**Text provided:**

______

Rare sighting? I think I saw Brandon Schaeffer in field.

Yep, it's chow time. Wow, our first legit dinner break instead of eating around 4:30 with the geriatrics the last two days! Action will resume around 8:20pm local time. When players return they will play 2 more levels.

* * * * *

9:01pm... Two More Levels

Chipleaders: Jeff Lisandro, Hevad Khan, Yan Chen, Mark Naaldan
Shorties: Annie Duke and Matt Savage

Pinky, a friend of mine from London, is playing today. I totally forgot. I have a small piece of him and he was up to 38K at the break.

The clock lists that 594 places will get paid, which means they are approaching 6,000 players.

John Juanda is getting a massage, as per usual. He sitting in Seat 1 at Terrance Chan's table.

Our favorite mulleted an bling encrusted Scotty Nguyen returned from break with a Michelob Ultra.

* * * * *

10:01pm... Brasilia Tales

Chipleaders: Jeff Lisandro, Hevad Khan
Shorties: Annie Duke and Antonio Tarver

I went into the Brasilia Room to sweat Pinky. He had an Aussie to his right and Gabe Thaler to his left.

Since the Main Event spill over shares the area with satellites, I had to dodge a few broke dicks who were desperately trying to win their seat in the Main Event. It just reeks of losers over there. I knew one guy who I tried to avoid as he made a beeline for me. He asked me to stake him into one sat. I refused and then he asked to borrow $200. I ducked underneath the ropes into the playing area so he wouldn't follow me.

______

**Supplied material:**
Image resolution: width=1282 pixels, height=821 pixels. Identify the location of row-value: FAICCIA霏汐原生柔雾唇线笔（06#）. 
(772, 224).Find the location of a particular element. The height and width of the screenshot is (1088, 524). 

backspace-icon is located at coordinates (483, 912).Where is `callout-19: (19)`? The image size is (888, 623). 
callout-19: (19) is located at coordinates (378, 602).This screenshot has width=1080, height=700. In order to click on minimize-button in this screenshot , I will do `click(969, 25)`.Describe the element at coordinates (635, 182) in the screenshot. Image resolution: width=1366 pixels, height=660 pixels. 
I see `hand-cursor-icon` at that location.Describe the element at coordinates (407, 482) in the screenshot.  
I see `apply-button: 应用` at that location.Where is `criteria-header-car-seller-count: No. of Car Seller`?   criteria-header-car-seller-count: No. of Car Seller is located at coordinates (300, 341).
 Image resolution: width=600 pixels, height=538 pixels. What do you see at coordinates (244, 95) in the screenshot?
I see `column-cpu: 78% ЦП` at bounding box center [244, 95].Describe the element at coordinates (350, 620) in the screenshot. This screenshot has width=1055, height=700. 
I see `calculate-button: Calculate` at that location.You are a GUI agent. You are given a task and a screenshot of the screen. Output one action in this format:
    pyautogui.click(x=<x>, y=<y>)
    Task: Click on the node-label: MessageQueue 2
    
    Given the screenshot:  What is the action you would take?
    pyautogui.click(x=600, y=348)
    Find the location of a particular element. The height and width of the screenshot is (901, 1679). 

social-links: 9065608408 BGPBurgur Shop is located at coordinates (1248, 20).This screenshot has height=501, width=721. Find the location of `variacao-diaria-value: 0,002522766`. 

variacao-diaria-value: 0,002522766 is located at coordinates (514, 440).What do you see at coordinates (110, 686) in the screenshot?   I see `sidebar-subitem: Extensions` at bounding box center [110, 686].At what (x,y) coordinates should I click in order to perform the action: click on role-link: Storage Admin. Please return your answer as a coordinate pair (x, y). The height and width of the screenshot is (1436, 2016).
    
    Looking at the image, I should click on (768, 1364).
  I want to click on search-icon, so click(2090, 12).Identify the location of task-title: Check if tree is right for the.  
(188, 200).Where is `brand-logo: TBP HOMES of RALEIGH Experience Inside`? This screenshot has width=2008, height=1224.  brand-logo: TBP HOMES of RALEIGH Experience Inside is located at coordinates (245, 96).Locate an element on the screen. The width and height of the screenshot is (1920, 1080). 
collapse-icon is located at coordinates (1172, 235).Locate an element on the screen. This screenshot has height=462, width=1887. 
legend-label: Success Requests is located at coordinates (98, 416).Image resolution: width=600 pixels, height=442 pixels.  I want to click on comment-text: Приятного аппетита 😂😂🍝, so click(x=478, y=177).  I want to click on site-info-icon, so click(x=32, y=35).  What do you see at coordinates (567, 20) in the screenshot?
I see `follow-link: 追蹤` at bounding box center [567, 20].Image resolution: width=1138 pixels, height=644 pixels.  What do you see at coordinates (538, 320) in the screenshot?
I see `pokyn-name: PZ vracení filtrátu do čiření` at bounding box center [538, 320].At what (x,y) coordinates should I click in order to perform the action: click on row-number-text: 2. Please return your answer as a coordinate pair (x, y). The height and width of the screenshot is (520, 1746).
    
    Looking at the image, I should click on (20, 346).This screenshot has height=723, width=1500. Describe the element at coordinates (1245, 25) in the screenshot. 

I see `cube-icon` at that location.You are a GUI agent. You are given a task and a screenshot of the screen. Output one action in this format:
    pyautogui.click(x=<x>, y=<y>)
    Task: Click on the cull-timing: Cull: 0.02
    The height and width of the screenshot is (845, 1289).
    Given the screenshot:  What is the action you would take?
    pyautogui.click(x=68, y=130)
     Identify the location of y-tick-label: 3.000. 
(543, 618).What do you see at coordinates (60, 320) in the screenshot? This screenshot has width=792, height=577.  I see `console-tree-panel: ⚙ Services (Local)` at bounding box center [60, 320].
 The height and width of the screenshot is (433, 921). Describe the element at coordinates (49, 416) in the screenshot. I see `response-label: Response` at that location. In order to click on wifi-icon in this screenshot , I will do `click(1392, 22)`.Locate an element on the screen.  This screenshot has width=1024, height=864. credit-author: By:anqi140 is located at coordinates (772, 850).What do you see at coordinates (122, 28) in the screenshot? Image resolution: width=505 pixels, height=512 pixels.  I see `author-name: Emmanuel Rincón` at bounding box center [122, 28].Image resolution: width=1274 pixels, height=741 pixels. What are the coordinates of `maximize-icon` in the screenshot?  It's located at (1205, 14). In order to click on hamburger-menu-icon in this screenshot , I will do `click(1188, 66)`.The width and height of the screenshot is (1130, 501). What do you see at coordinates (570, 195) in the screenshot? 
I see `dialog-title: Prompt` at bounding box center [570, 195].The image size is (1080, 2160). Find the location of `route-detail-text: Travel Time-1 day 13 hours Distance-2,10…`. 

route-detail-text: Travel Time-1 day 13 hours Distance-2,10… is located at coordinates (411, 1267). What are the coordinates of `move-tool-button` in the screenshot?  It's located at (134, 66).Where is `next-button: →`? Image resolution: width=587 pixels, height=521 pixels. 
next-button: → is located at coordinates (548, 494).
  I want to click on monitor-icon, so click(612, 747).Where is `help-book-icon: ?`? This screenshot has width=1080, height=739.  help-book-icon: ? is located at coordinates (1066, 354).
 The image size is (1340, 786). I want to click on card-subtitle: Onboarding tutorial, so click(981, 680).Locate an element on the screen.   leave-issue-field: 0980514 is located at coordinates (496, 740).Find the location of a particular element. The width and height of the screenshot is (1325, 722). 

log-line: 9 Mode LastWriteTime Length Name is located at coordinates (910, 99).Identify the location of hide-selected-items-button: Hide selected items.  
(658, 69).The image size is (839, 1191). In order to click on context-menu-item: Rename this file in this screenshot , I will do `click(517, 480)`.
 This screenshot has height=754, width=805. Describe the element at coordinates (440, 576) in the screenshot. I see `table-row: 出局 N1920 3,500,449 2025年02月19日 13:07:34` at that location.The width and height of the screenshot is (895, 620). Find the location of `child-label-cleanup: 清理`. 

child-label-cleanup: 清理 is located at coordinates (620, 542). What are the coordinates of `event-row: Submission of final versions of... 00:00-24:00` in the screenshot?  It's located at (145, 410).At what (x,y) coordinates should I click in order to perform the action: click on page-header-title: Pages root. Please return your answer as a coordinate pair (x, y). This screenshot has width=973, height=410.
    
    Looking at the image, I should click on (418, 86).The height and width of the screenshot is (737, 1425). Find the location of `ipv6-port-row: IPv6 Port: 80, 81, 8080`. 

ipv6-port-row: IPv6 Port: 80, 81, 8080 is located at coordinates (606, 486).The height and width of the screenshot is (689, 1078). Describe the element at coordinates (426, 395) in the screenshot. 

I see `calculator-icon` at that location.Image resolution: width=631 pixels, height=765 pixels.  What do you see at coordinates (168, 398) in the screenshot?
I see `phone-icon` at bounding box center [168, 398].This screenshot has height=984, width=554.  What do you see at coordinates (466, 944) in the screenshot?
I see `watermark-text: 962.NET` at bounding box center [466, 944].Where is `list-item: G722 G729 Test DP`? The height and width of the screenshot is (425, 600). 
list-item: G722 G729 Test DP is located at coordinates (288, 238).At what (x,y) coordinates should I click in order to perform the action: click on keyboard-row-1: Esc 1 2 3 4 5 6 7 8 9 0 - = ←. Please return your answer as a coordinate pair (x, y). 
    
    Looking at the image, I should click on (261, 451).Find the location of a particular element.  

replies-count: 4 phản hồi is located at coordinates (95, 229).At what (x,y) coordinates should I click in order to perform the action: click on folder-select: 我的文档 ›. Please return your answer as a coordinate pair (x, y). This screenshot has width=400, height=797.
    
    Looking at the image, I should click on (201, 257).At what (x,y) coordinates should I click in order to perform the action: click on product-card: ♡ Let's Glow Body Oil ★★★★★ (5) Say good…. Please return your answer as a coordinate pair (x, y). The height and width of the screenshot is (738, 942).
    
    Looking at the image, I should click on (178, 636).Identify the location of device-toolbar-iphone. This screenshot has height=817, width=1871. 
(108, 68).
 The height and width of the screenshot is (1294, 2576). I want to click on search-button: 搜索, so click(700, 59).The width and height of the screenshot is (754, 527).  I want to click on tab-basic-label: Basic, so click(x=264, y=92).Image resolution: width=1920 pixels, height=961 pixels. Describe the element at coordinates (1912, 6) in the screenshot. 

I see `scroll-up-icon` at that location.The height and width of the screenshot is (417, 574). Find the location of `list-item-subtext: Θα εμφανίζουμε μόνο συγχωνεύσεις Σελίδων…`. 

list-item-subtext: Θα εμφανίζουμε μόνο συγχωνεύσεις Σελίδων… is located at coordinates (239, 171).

______

**Required tasks:**
1. In the poker tournament blog excerpt, how many places does the clock list as getting paid?
2. Duplicate the poker tournament blog excerpt, starting with "John Juanda is" and going on through "a Michelob Ultra.".
3. Go on with the poker tournament blog excerpt from the point where it stops.

**Answers by item number:**
1. 594 places.

2.
John Juanda is getting a massage, as per usual. He sitting in Seat 1 at Terrance Chan's table.

Our favorite mulleted an bling encrusted Scotty Nguyen returned from break with a Michelob Ultra.

3.
Erica Schoenberg and Chainsaw were both near the rail. Erica fumbled around on her iPod while Chainsaw looked bored off his ass. Sarne Lightman is sitting at a table with James Van Alstyne and Steve Dannenmann. Van Alstyne is one of the short stacks.

Don Peters told me about one guy who had a shirt that read "Slavery Gets Shit Done." The floor staff made him put another shirt on to cover up the one that some people might find offensive. It's a full moon tonight, right?

* * * * *

11:01pm... Getting Tired

Chipleaders: Jeff Lisandro, Hevad Khan, Igor Borukhov
Shorties: Marcel Luske, Alex Jacob
Recent Eliminations: Eric Liu, Annie Duke, Chad Batista, Antonio Tarver, former champion Tom McEvoy, David Singer, the lovely Erica Schoenberg, 2009 bracelet winner Brandon Cantu

Liz Lieu has been having problems with her phone which has been slowing down her tweets.

I got word that there is over 6,000 players in the Main Event with 2,400 runners on the lost for tomorrow. They might get a few hundred more walk ups tomorrow. Yikes. Talk about a heullva Day 2B.

As Michalski said, it looks like people are tired, especially Dan Harrington. This was the part of the night that Day 1A and Day 1b players did not experience.

The rail has thinned out a bit and Scotty Nguyen is still cackling with a beer in front of him. Same shit. Different year.

Sorry for the lack of meat in this update, I was out taping a few episodes of Tao of Pokerati.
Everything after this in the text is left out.